There’s this piece of me that has never felt like I fit in. Never felt normal. And quite frankly, deep down I don’t think I ever wanted to be. But people say things.
People tried to tell me he was changing me, what if I was just changing. Into a piece of myself that wanted to be expressed and he was there to accept that piece of me. That piece of me that didn’t want to be normal. That felt soul less in the cookie cutter box of the American Dream. That day dreamer of me that believed in magic got to follow that magic by stepping on the open road with no home. Searching for something greater then what I was told. Something real. Not just what you read online or see on TV about a place or the people. Conversations that just so happen to be exactly what you need to hear. Grounding in myself, in nature and not things.
There was this sort of ecstasy having no plan, nowhere to go, immersing into the complete unknown daily. That was my new norm. Finding travelers along the way, breaking constructs in our own brains of how we are supposed to behave. It all feels like a dream looking back on it. Maybe I was crazy. Not there to talk about life goals or how I was succeeding, but just simply being.

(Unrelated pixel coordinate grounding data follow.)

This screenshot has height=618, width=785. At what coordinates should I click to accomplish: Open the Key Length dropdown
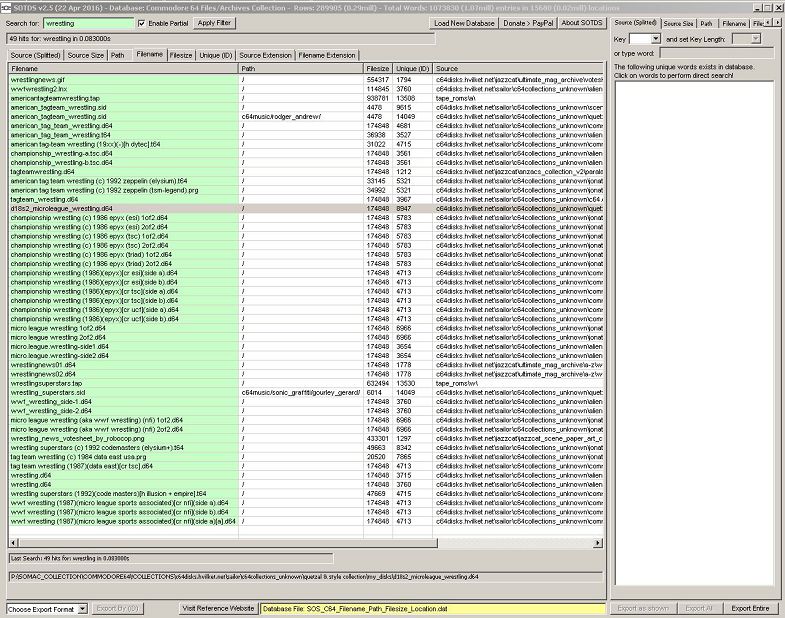point(746,38)
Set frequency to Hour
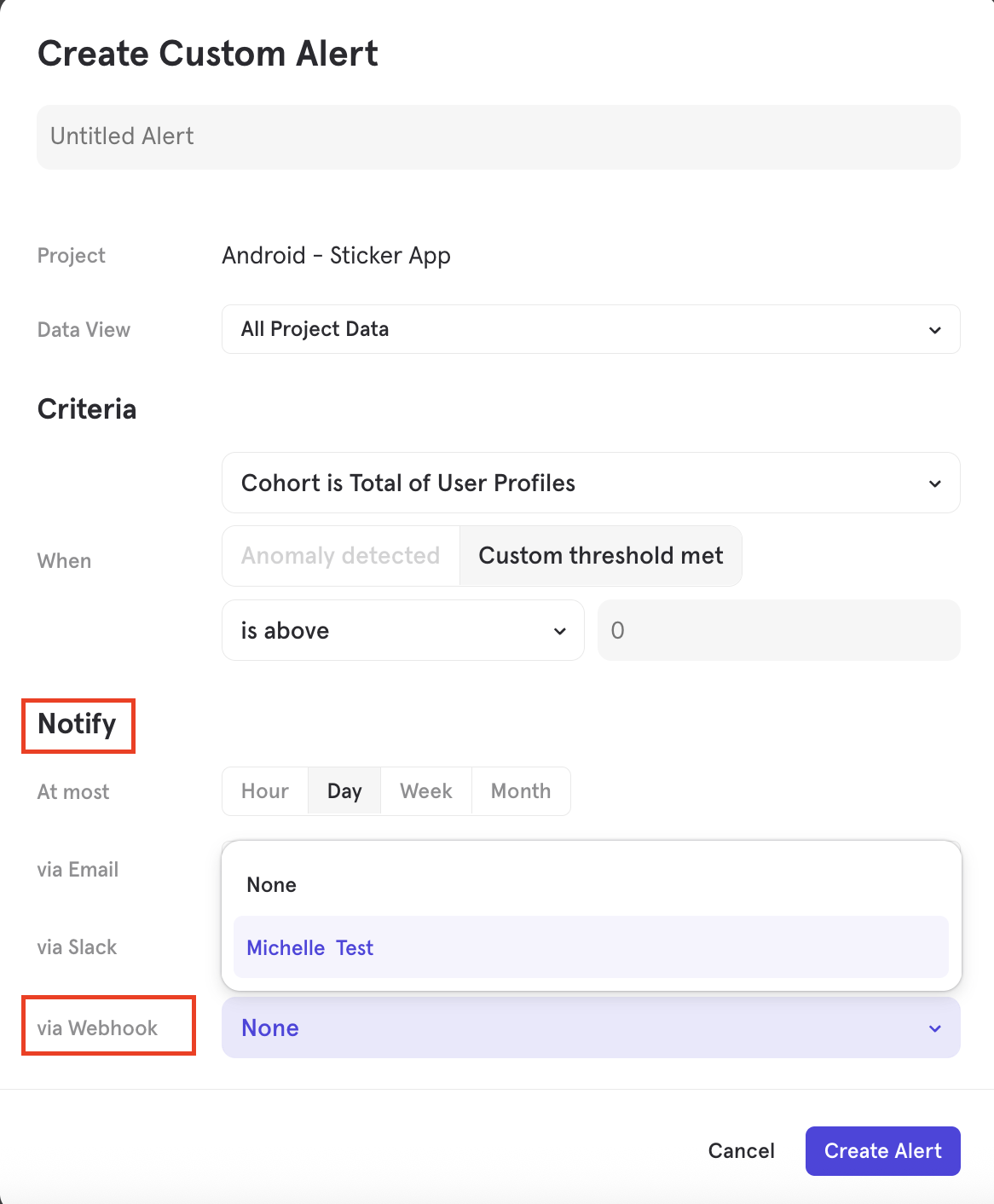Screen dimensions: 994x1204 coord(264,791)
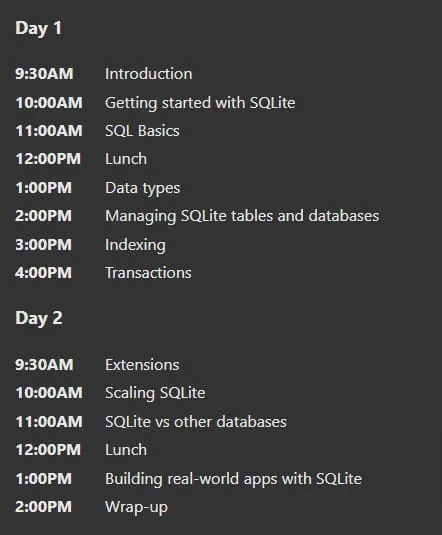Click Day 2 Lunch entry

click(126, 450)
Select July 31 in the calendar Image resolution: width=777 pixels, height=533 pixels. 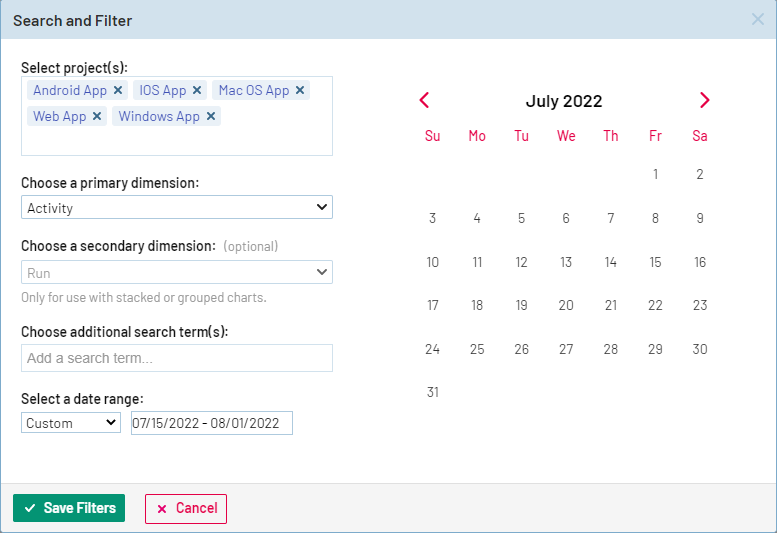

The matrix ate me back up, so easily. As if it were waiting for me. But I had a plan, I was here to change the normality of this empty illusion. And it started with me. Where is it that I try to fit in, that I try to “make it”. While you think the world is watching it humbling to know none of its for them. I don’t need to be seen, as beautiful as taking up space is, its all for me. For filling up my own cup, cuz that’s how we change the world. How love takes over.
I guess there’s this piece of me that wishes I could go back. Back to a place where I was traveling free like that. But I guess its just how I choose to see it. What my story is and how I weave that into how I am now.
I am here to break constructs in this land. To appreciate the liberties we do have and celebrate the growth we ignite. Remembering that I don’t want to fit in. That normal is not my way of being.